Follow-up computed tomography on 7 days after balloon catheter thrombectomy, shows complete resolution of the aortic thrombus. Right renal artery is partially recannalized.

DISCUSSION

Mobile aortic thrombus is a rare pathology and is an important source of arterial emboli. Mobile aortic thrombus mostly occurs in the distal aortic arch in the presence of severe diffuse atherosclerotic disease and has been reported in hypercoagulable patients [2]. In our case, however, the mobile aortic thrombus is thought to have developed due to the chemotherapy as there was no evidence of atherosclerotic disease, aneurysmal dilatation of the aorta. Because protein S activity was diminished, there is the possibility of protein S deficiency. But protein S deficiency usually manifests clinically as venous thromboembolism. Arterial thrombosis is not evident with protein S deficiency [3].

Chemotherapy agents have been documented as possible causes of acute arterial thrombosis Licciardello et al. [4] reported that cisplatin induced increase in the von Willebrand factor concentration, which increases the risk of arterial occlusive complications. So they emphasized monitoring the von Willebrand factor concentration before starting chemotherapy. Unfortunately, the von Willebrand factor concentrations in this patient were not investigated before chemotherapy.

While there are increasing number of reports on thoracoabdominal aortic thrombus as a cause of embolism, the optimal treatment is remains controversial [5]. Systemic anticoagulation, aortic thromboendarterectomy or placement of stent graft were reported as treatments of a mobile aortic thrombus [5-8]. Complete disappearance or a reduction in the size of the thrombus has been reported with the use of anticoagulation alone [6]. Kim et al. [5] suggested a strategy beginning with low molecular weight heparin as the first line of treatment, followed by surgical thrombus removal if the thrombus persists or recurrent embolism occurs during anticoagulation therapy. In contrast, other investigators have recommended an aggressive surgical approach using aortic thromboendarterectomy [1,7]. The management of mobile aortic thrombus is not well established because of its rarity, and there are few comparative studies. Recently, some cases were reported in the literatures that support the endovascular approach of aortic thrombus [8]. They attempted to manage mobile thrombus of the thoracic aorta with endovascular approach, specifically with stent graft, and showed successful results [8]. However, our case could not be treated with a covered stent because the aortic thrombus was in the aorta right at the origin of the renal arteries. So, we performed thrombectomy using a wire-directed balloon catheter with occlusion balloons.
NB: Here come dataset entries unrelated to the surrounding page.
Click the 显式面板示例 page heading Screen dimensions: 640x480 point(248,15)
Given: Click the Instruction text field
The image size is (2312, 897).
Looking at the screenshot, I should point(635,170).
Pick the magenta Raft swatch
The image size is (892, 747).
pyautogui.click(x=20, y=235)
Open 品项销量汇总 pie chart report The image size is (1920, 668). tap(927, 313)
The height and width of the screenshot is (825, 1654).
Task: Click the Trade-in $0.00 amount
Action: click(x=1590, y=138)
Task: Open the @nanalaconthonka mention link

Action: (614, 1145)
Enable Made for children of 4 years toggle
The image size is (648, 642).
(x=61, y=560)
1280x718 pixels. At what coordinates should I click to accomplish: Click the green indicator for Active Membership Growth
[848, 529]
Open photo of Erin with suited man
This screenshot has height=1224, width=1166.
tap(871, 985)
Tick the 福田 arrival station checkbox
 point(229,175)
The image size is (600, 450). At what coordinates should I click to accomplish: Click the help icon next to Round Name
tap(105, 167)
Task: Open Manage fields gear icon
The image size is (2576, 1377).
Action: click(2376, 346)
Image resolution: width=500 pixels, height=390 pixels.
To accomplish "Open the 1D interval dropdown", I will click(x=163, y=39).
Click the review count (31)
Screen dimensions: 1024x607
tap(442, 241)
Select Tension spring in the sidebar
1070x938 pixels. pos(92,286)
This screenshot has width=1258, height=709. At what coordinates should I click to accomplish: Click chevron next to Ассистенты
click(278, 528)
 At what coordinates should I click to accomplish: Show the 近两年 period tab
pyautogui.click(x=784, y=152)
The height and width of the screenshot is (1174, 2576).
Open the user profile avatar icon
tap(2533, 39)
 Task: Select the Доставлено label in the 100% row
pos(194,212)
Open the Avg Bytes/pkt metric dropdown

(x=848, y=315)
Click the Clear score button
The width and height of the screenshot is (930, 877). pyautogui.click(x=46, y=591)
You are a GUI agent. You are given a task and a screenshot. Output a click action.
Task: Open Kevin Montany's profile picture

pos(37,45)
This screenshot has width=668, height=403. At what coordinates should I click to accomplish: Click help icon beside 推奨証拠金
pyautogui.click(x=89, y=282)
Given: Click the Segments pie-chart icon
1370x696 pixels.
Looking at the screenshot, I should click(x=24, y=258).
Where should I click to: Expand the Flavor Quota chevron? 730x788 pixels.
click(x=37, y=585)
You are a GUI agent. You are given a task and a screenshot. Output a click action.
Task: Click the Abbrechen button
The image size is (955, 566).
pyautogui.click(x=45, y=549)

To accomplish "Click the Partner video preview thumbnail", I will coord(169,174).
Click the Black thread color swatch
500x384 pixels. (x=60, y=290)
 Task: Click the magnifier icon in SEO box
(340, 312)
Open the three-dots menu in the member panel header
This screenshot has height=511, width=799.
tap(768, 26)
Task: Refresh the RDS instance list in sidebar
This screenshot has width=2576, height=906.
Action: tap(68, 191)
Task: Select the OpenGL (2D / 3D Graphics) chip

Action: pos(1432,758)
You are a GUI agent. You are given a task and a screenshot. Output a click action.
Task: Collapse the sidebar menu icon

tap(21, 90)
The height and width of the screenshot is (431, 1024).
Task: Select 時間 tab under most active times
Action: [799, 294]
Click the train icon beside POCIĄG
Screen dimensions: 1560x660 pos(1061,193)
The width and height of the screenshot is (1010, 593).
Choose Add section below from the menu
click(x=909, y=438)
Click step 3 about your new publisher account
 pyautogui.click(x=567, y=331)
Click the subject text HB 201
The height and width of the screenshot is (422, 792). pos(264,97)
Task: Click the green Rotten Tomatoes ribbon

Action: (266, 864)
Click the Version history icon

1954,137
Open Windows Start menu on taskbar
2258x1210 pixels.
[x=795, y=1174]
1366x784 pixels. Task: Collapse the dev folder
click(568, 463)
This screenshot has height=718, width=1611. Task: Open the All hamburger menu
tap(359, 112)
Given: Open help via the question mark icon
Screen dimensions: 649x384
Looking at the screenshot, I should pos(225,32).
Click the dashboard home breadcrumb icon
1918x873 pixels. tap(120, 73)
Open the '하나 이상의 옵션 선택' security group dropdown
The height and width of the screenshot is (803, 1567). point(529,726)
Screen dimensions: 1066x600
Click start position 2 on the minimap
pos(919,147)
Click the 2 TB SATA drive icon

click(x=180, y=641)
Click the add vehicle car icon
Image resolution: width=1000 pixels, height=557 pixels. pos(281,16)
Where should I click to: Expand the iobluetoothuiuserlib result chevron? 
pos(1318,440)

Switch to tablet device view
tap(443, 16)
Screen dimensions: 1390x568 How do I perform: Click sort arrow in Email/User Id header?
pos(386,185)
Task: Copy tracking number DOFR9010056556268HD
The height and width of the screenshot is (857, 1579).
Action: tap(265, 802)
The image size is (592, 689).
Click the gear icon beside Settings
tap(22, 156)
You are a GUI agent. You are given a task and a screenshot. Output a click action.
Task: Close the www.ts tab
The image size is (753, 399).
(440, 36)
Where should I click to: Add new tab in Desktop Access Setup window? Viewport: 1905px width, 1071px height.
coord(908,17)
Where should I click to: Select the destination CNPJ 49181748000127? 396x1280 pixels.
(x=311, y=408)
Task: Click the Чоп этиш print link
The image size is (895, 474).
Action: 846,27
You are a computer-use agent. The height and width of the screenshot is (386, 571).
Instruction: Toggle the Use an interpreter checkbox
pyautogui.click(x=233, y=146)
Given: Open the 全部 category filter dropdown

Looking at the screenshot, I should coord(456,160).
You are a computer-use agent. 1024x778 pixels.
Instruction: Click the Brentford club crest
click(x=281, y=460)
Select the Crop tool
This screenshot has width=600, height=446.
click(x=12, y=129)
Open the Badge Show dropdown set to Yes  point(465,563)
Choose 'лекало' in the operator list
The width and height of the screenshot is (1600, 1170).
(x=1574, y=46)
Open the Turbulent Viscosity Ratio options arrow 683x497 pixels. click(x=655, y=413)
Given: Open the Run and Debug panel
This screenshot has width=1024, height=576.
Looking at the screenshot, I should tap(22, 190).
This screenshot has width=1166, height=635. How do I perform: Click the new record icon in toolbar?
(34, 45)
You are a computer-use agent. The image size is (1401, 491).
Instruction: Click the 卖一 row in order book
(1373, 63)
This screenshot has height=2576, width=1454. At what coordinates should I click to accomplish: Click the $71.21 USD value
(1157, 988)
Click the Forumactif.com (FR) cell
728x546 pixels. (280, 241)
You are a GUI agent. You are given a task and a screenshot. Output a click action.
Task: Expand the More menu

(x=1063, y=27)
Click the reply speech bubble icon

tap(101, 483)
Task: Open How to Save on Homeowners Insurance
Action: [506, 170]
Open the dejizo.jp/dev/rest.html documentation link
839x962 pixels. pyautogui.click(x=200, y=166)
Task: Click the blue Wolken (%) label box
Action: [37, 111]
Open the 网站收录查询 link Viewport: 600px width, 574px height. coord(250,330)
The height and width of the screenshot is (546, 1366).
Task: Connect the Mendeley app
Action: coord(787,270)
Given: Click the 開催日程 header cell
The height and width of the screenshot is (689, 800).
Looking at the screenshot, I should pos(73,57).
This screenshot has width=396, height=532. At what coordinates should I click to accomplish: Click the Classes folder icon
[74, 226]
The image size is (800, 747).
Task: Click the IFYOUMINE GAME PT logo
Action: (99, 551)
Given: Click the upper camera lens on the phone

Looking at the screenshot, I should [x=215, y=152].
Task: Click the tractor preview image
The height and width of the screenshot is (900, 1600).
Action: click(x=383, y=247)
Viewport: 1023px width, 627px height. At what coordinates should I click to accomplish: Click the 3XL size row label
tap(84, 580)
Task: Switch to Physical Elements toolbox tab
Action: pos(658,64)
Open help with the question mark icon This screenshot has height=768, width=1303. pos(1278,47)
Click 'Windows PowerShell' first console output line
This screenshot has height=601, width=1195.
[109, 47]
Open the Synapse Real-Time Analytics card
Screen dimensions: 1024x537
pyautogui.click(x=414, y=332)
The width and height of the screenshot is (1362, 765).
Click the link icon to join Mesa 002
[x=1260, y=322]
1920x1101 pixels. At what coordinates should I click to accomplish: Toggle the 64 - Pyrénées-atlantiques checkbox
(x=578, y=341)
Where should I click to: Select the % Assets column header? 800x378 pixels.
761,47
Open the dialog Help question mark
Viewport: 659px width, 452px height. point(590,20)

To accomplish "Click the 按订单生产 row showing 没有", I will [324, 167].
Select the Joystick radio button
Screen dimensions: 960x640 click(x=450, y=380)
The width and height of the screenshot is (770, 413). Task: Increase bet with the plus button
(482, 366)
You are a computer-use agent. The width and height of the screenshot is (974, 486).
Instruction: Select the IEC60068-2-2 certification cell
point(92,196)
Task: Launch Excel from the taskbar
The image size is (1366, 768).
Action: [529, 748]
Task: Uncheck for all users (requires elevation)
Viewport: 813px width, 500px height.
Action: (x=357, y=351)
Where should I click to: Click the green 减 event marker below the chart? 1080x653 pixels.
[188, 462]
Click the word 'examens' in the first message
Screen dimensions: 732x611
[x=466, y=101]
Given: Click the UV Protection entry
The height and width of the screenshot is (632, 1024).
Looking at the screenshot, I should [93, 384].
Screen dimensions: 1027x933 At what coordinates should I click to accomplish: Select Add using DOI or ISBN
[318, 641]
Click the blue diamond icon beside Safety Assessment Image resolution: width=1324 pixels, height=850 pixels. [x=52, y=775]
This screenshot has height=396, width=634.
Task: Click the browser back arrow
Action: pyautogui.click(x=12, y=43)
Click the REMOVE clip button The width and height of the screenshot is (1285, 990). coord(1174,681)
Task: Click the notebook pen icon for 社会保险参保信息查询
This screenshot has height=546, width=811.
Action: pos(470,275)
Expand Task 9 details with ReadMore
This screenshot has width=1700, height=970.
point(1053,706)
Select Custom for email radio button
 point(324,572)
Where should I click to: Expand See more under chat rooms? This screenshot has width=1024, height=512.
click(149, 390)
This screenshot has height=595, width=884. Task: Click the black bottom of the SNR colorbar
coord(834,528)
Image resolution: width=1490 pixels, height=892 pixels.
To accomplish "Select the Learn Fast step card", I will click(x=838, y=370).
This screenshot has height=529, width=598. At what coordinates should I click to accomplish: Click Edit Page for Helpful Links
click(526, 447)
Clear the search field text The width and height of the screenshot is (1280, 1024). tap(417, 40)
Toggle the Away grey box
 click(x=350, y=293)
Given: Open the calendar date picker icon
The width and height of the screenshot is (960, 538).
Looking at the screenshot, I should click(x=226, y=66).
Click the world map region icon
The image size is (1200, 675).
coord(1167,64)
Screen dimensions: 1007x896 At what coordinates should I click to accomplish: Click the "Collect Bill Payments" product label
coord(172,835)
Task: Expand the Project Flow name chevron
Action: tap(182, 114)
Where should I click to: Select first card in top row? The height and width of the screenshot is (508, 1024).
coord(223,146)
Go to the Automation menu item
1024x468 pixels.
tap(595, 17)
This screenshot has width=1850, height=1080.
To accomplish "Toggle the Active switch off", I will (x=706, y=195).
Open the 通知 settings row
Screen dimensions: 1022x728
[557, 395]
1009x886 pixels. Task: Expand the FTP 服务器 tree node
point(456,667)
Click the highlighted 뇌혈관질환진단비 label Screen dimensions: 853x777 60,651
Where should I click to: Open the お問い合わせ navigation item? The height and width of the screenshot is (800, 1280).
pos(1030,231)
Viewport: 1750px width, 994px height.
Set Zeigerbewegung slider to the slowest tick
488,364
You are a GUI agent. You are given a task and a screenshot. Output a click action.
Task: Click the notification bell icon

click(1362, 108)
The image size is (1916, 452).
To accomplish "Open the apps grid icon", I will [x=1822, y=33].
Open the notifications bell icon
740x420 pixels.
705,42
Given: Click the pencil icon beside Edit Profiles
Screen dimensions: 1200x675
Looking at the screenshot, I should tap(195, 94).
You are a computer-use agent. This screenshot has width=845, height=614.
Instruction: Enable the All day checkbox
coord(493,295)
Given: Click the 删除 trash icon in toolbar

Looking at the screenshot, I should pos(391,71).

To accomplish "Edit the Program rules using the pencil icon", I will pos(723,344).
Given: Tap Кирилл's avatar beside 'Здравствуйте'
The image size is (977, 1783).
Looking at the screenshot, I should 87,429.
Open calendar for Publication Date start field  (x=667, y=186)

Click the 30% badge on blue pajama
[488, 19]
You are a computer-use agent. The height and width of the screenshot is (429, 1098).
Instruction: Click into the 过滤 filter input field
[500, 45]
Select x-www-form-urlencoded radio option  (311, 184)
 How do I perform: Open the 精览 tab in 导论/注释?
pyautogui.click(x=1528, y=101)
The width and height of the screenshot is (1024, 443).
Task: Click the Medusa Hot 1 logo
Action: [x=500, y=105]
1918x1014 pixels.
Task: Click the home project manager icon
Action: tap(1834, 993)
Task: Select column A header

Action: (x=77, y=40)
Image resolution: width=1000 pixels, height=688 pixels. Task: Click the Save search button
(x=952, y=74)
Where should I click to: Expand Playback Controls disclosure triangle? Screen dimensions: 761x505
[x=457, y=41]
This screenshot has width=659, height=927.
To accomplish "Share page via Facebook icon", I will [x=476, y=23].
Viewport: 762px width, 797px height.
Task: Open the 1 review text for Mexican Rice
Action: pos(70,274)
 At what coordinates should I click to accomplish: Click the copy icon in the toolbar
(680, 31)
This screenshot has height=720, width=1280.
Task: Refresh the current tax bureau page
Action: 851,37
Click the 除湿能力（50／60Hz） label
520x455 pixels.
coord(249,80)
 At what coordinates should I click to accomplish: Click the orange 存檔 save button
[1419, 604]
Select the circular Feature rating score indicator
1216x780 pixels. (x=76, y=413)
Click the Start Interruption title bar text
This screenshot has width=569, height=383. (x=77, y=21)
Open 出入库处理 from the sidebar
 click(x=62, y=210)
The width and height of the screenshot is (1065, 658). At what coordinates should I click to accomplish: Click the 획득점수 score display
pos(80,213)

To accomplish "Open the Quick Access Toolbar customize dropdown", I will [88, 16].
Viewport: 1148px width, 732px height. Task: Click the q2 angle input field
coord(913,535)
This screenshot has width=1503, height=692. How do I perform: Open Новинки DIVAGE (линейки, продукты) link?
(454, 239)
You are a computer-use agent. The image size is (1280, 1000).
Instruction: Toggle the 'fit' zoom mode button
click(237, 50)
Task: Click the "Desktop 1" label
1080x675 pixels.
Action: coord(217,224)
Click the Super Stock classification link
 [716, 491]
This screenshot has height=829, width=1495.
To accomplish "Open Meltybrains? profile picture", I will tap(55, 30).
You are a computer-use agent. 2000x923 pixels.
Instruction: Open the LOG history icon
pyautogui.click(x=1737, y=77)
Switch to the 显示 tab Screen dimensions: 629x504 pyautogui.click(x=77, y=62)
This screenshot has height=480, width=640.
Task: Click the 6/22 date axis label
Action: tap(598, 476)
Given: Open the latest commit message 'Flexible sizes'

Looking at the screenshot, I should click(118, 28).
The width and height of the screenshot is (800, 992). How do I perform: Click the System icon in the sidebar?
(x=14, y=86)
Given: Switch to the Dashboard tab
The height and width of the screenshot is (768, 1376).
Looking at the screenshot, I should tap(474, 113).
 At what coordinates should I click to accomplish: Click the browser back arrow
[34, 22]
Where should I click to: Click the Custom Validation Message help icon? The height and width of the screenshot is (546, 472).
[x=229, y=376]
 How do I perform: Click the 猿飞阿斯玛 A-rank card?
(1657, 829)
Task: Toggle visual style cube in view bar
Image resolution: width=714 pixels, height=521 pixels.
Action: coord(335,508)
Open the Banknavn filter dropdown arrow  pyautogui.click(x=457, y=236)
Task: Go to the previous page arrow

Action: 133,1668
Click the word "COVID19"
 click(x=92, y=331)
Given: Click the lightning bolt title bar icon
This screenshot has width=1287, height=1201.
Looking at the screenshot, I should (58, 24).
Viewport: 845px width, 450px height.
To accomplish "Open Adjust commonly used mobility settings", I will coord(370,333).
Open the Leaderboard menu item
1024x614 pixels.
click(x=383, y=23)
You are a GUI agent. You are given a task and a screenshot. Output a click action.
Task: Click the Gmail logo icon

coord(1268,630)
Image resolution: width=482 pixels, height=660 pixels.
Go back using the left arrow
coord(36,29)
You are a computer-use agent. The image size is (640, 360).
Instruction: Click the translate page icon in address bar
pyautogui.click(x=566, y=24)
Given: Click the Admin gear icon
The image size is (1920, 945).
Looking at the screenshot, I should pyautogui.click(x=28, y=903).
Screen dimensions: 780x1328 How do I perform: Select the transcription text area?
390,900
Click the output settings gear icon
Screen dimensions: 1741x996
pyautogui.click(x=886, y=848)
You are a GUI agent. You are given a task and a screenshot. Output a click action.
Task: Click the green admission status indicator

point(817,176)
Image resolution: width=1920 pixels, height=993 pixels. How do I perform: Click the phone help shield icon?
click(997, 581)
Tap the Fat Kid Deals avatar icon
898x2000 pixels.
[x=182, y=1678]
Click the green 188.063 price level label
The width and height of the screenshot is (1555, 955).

Another method to prevent distal embolization is using a filter [9], which was not available in our institution. In our case, a 5F Fogarty catheter was useless for thrombectomy. The aortic thrombus adhered to the wall firm enough to resist the thrombectomy balloon. Therefore, we used a mechanical thrombectomy device for maceration of the aortic thrombus; Trerotola device (Arrow International Inc.) with a 5F rotating nitinol basket fragmentation cage. We intended the wires of the basket directly contact the thrombus, not injuring the aortic wall, and we carefully performed maceration of the aortic thrombus. Yet, it has risks of peripheral embolization of the clot particles and vessel wall injury.

Because of the irreversible infarction of the right kidney at more than 29 hours, we did not perform wire-directed thrombectomy for the right renal thrombus. In our case, chemotherapy was discontinued after hybrid treatment and the patient took systemic heparinization for 1week, then oral antiplatelets. Antiplatelets have a proven efficacy in acute treatment and prevention of arterial thrombosis because a thrombus that forms in arteries are rich in platelets, as opposed to a fibrin-rich thrombus that forms in veins [10].

In conclusion, we report here on the successful treatment of a mobile abdominal aortic thrombus by hybrid treatment performing balloon catheter thrombectomy. Our case shows that this technique is a feasible, minimally invasive treatment for a symptomatic mobile abdominal aortic thrombus.

ACKNOWLEDGEMENTS

This work was supported by an Inha University Research Grant.

Footnotes

No potential conflict of interest relevant to this article was reported.